### Consigne
Dites si chacune des affirmations suivantes concorde avec l'extrait sur les récits de Robert Howard, par oui ou non, en citant mot pour mot le passage décisif. 1. Le narrateur de « La route d'Azraël » est un Oriental. 2. Dans la bataille sur les rives du Golfe Persique, les Vikings sont plus nombreux que les Perses. 3. Giles Hobson est présenté comme un homme courageux.

Et donc voilà : ça se bastonne, ça charcute pas mal, on a des batailles désespérées (y compris, dans « La route d’Azraël », récit à la première personne dont le narrateur est un Oriental, une bataille de la dernière chance de Vikings en sous-nombre face à une déferlante de Perses sur les rives du Golfe Persique !) , des actions héroïques, et tout l’attirail narratif habituel d’un Robert Howard décidément conteur hors pair, qui se permet également de changer un peu de formule dans le réjouissant récit « Les portes de l’empire » où l’on voit Giles Hobson, un ivrogne lâche comme pas deux qui, en se faisant passer pour ce qu’il n’est pas, va se retrouver embarqué dans une aventure qui le dépasse totalement et qui va voir se jouer la destinée de tout un pays. Un récit plein d’humour, avec un héros loin des standards howardiens.

### Données fournies
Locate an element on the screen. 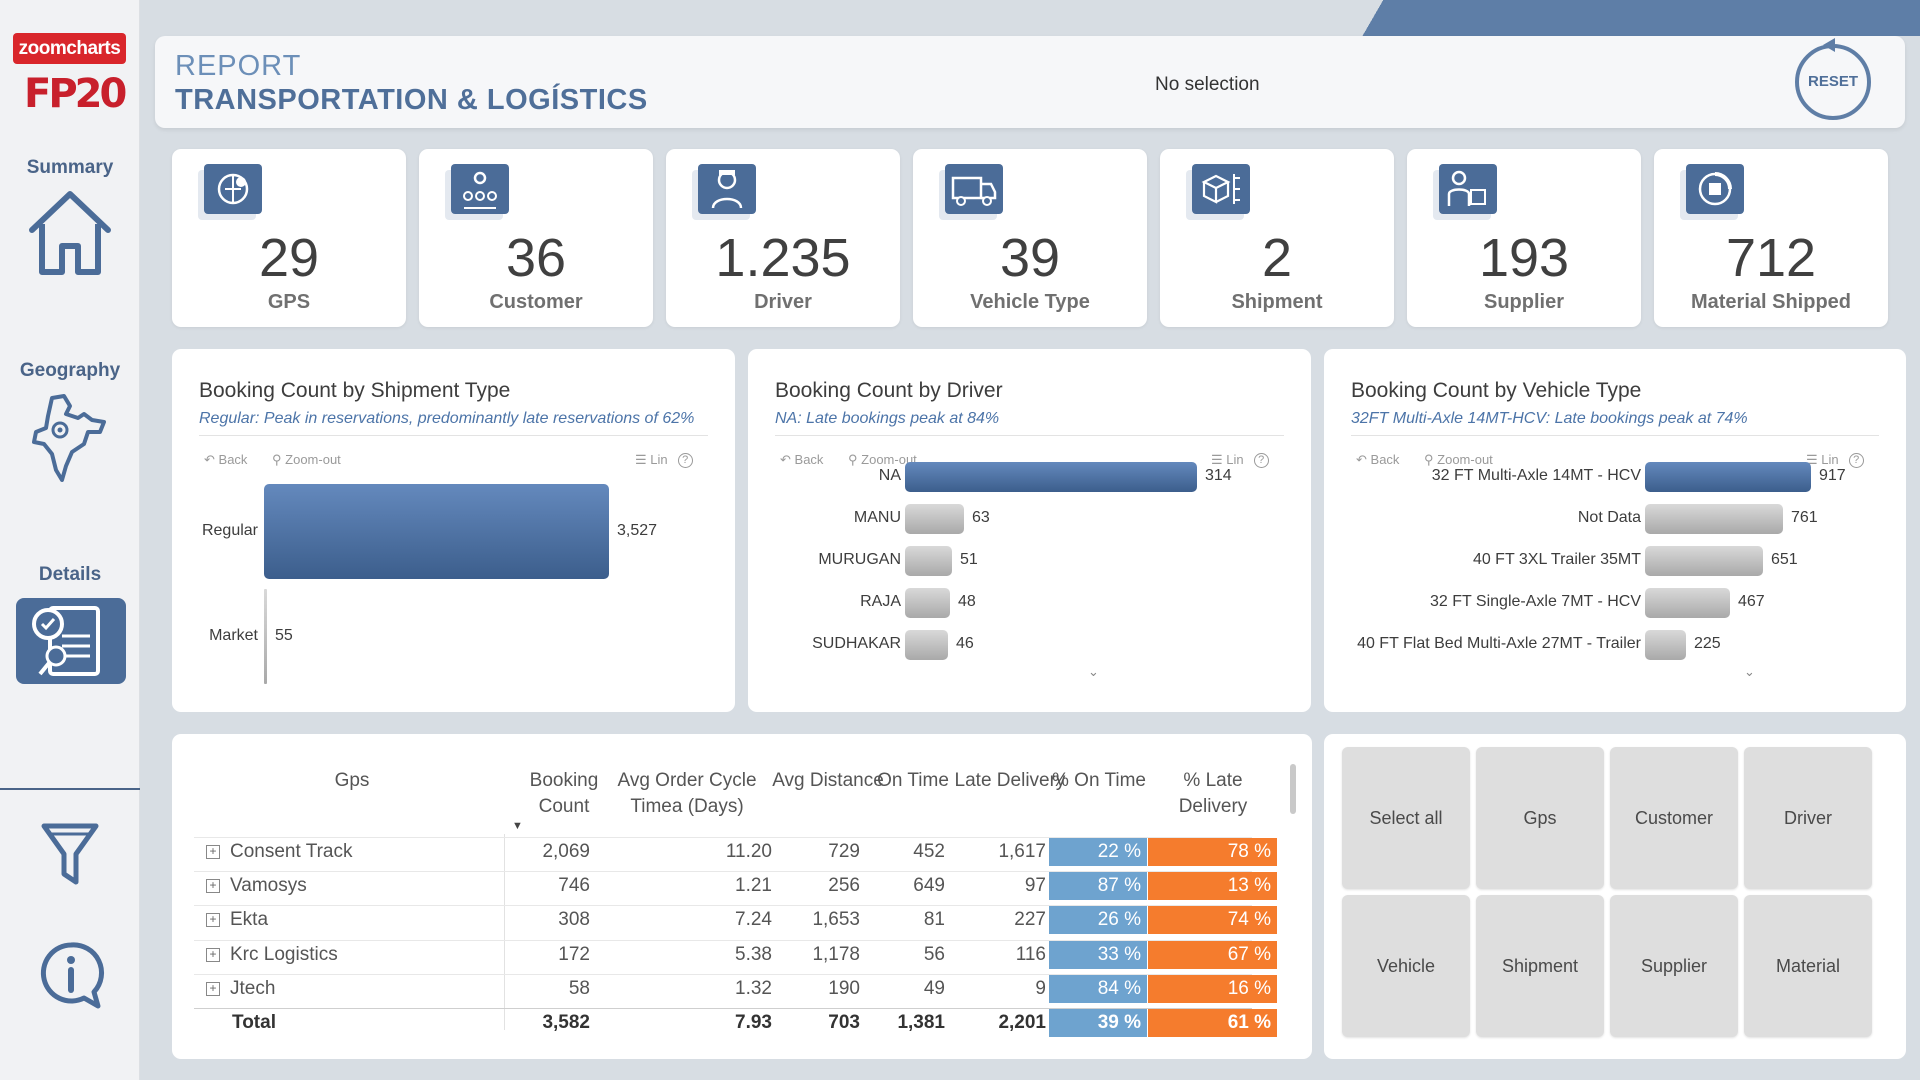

### Réponse
1. Oui : « récit à la première personne dont le narrateur est un Oriental ».
2. Non : « une bataille de la dernière chance de Vikings en sous-nombre face à une déferlante de Perses ».
3. Non : « un ivrogne lâche comme pas deux ».